EXERCISE BRIEF:
Starting at the line that contains "Screen dimensions: 295x389", write out each line through the end of the data below, exactly as it stands. Skip any pictures.

GIVEN DATA:

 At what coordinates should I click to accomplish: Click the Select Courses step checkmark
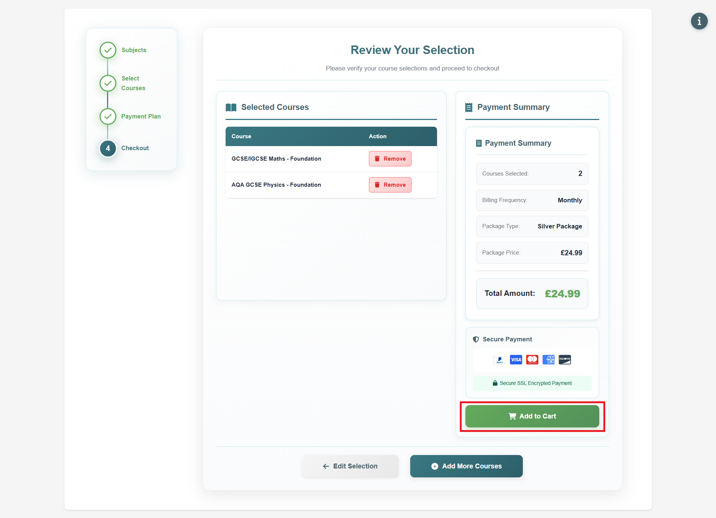point(108,83)
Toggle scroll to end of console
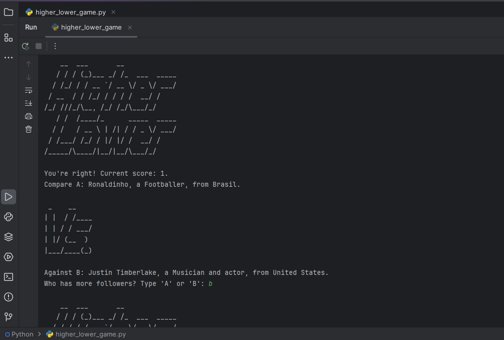Screen dimensions: 504x340 point(29,103)
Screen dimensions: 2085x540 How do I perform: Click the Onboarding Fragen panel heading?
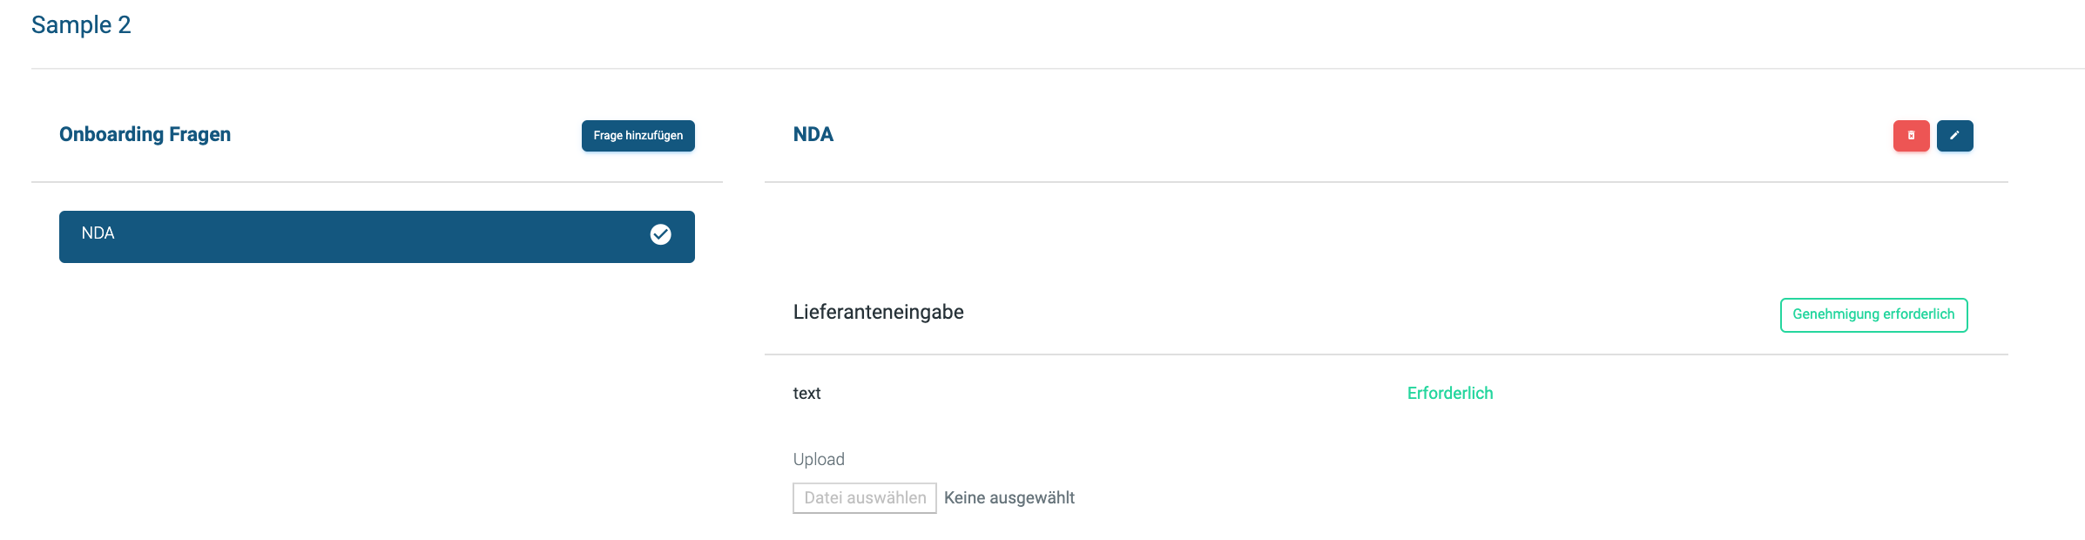145,134
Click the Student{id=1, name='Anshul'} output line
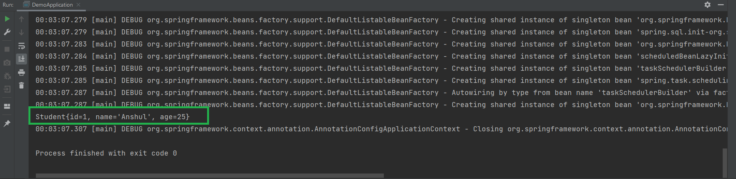The height and width of the screenshot is (179, 736). (113, 117)
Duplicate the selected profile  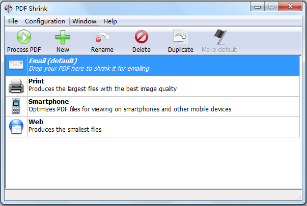coord(180,37)
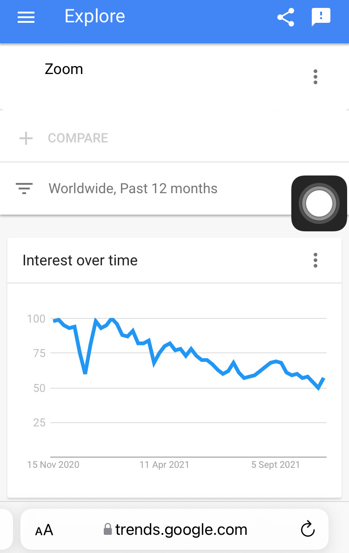Tap the share icon
The image size is (349, 553).
tap(285, 17)
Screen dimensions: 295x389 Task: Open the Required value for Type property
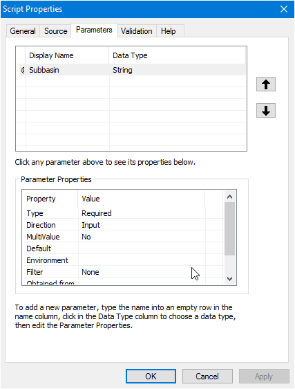[x=142, y=213]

ANSWER TO THIS PROBLEM:
Screen dimensions: 295x389 Task: Open the Required value for Type property
[x=142, y=213]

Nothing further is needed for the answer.